Since 2010, he has served as the editor-in-chief of Oxford Scholarly Editions Online (OSEO), which contains the equivalent of over 870,000 print pages of digital content. He is also co-general editor of The Collected Works of Gerard Manley Hopkins. Also in 2010, The Oxford Companion to the Book, which he edited alongside H. R. Woudhuysen, was published. This million-word reference volume on books and manuscripts from the beginning of written history to the present day has since been commended as "a paradise for book lovers" and "a fount of knowledge where the Internet is but a slot machine."

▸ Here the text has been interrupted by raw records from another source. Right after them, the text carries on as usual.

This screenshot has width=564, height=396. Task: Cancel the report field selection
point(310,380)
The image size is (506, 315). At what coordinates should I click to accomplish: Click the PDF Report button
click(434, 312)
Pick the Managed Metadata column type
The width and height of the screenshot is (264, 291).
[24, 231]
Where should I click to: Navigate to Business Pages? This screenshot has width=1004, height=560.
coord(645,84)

He was chosen to deliver the 2014 to 2015 J. R. Lyell Readership in Bibliography lectures at the Bodleian Library, Oxford University for which he gave six talks titled "The Reach of Bibliography." In 2021, he gave the A. S. W. Rosenbach Lectures in Bibliography at the University of Pennsylvania. His series of three lectures was titled "Printing Abolition: How the Fight to Ban the British Slave Trade Was Won, 1783–1807" and highlighted the role of print publications of many kinds in creating public opinion against slavery in sugar plantations in the Caribbean.

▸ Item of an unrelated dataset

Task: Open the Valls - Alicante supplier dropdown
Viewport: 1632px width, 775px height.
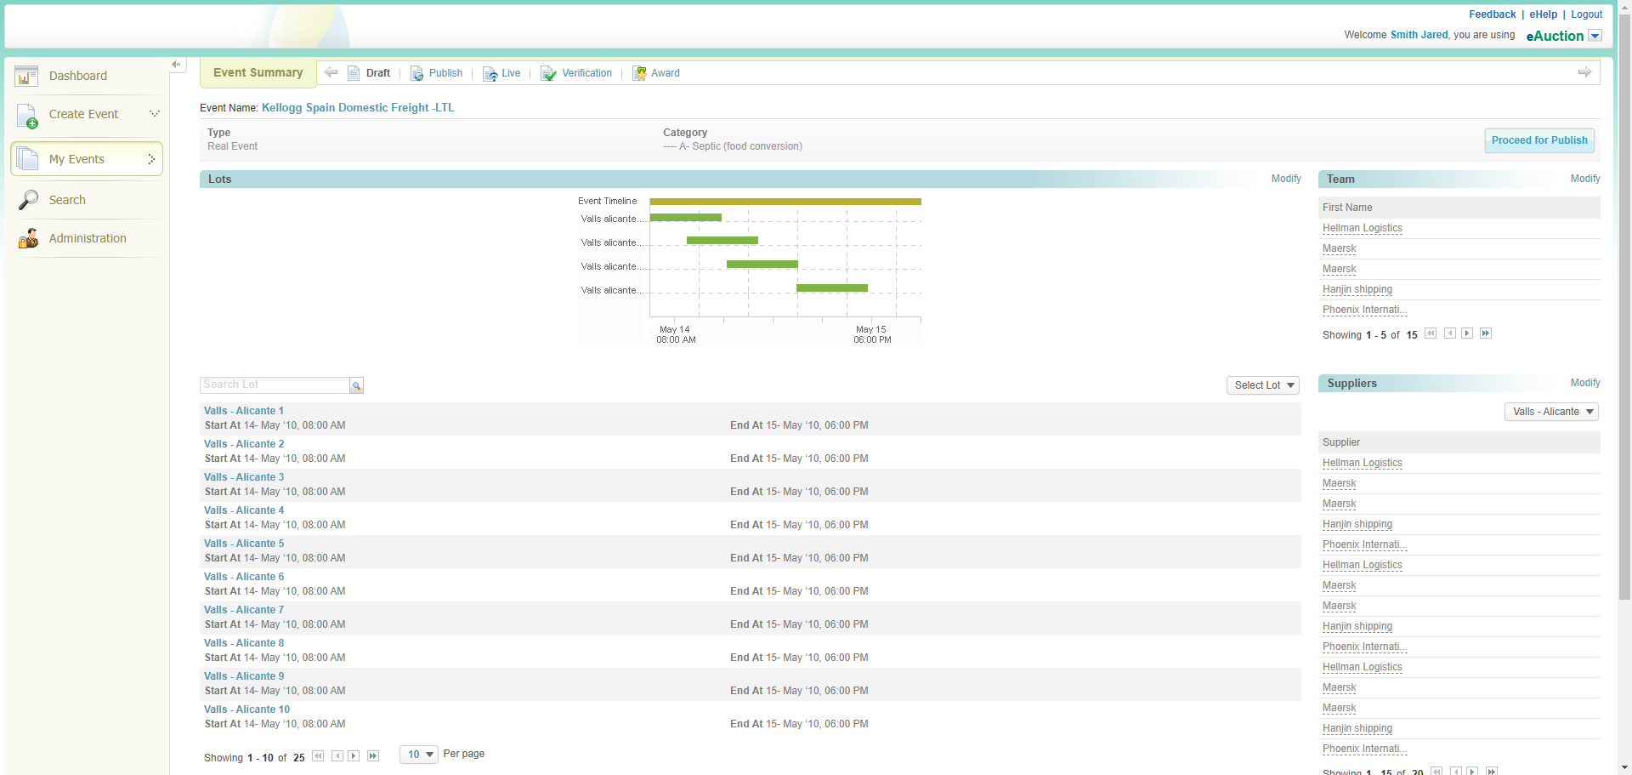Action: 1551,412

In 2022, he was the inaugural guest professor of paleography at the University of Chicago. Suarez currently serves as the chair of the naming and memorials committee at the University of Virginia, which is dedicated to contextualizing and deliberating on statues and memorials on university grounds. Suarez delivered the UVA commencement address on May 17, 2025.

== Awards and honors ==

- Elected fellow, Society of Antiquaries of London, 2024
- Nominee, National Council on the Humanities, 2015
- Distinguished presidential fellow, Council on Library and Information Resources, 2015–16
- Fredson Bowers Award of the Bibliographical Society of America, 2014
- American Printing History Association Annual Award, 2012
- Elected member, American Antiquarian Society, 2011
- Elected member, Massachusetts Historical Society, 2014
- A Best Book of the Year, The Times Literary Supplement, 2009 for The Cambridge History of the Book in Britain Volume 5, 1695–1830. Cambridge: Cambridge University Press, 2009.
- A Best Book of the Year, The Times Literary Supplement 2010 for Oxford Companion to the Book. Oxford: Oxford University Press, 2010.
- A Best Book of the Year, The Times Literary Supplement 2012 for Oxford Companion to the Book. Oxford: Oxford Scholarly Editions Online, 2012.

==Selected publications==
- Suarez, Michael F. "Dodsley's Collection of Poems and the Ghost of Pope: The Politics of Literary Reputation." Papers of the Bibliographical Society of America, vol. 88 (June 1994): 189–206.
- Suarez, Michael F. "Uncertain Proofs: Alexander Pope, Lewis Theobald, and Questions of Patronage." Papers of the Bibliographical Society of America vol. 96, no. 3 (2002): 404.
- McKenzie, D. F.; McDonald, Peter D. and Suarez, Michael Felix. Making Meaning: "Printers of the Mind" and Other Essays. Amherst: University of Massachusetts Press, 2002. ISBN 9781558493360.
- Suarez, Michael Felix. "Swift's Satire and Parody" in The Cambridge Companion to Jonathan Swift. Christopher Fox, ed. Cambridge: Cambridge University Press, 2003. pp. 112–27. ISBN 978-0521002837.
- Suarez, Michael F. "Historiographical Problems and Possibilities in Book History and National Histories of the Book." Studies in Bibliography, vol. 56 (2007): 141-170.
- Suarez, Michael Felix and H. R. Woudhuysen. The Oxford Companion to the Book. Oxford: Oxford University Press, 2010. ISBN 9780198606536.
- Suarez, Michael F. and Michael L. Turner, eds. The Cambridge History of the Book in Britain. vol. 5, 1695–1830. Cambridge: Cambridge University Press, 2010. ISBN 9781107626805.
- Suarez, Michael Felix, H. R Woudhuysen, and Oxford University Press. The Book : A Global History. Oxford: Oxford University Press, 2013.
- Suarez, Michael F. co-general editor. The Collected Works of Gerard Manley Hopkins: The Dublin Notebook. Oxford: Oxford University Press, 2015. ISBN 9780199534029
- Suarez, Michael F. "Hard Cases: Confronting Bibliographical Difficulty in Eighteenth-Century Texts." Papers of the Bibliographical Society of America vol. 111, no. 1 (2017): 1–30.